--- start of MATERIAL FOR THIS TASK ---

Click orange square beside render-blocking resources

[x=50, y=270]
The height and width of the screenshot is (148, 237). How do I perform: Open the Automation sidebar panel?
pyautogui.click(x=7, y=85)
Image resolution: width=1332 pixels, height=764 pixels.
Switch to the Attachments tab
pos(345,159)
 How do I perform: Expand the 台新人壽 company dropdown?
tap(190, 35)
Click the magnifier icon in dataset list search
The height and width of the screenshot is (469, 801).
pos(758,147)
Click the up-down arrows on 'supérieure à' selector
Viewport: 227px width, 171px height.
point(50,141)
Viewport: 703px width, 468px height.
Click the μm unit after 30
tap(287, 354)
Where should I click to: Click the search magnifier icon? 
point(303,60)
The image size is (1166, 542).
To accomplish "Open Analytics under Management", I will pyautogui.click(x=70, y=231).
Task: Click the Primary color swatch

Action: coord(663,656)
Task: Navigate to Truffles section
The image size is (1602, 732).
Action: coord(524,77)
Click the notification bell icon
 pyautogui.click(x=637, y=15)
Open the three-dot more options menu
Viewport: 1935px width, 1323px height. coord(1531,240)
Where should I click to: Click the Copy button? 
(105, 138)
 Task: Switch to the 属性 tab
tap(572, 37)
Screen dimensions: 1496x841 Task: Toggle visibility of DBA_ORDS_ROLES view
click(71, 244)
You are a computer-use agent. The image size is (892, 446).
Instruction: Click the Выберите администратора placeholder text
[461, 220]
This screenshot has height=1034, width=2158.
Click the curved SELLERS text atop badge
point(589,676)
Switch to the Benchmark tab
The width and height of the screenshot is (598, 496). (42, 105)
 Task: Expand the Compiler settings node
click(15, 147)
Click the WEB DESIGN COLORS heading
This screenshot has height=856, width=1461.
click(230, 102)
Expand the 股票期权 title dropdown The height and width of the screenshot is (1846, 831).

--- end of MATERIAL FOR THIS TASK ---

» **EXERCISE DIRECTIONS**
Please give the stretch of the records above, from the line containing "Click the notification bell icon" through the end of the records, as a JSON list of strings with one string per line and blank lines left out.

» **COMPLETE RESPONSE**
[
  "Click the notification bell icon",
  " pyautogui.click(x=637, y=15)",
  "Open the three-dot more options menu",
  "Viewport: 1935px width, 1323px height. coord(1531,240)",
  "Where should I click to: Click the Copy button? ",
  "(105, 138)",
  " Task: Switch to the 属性 tab",
  "tap(572, 37)",
  "Screen dimensions: 1496x841 Task: Toggle visibility of DBA_ORDS_ROLES view",
  "click(71, 244)",
  "You are a computer-use agent. The image size is (892, 446).",
  "Instruction: Click the Выберите администратора placeholder text",
  "[461, 220]",
  "This screenshot has height=1034, width=2158.",
  "Click the curved SELLERS text atop badge",
  "point(589,676)",
  "Switch to the Benchmark tab",
  "The width and height of the screenshot is (598, 496). (42, 105)",
  " Task: Expand the Compiler settings node",
  "click(15, 147)",
  "Click the WEB DESIGN COLORS heading",
  "This screenshot has height=856, width=1461.",
  "click(230, 102)",
  "Expand the 股票期权 title dropdown The height and width of the screenshot is (1846, 831)."
]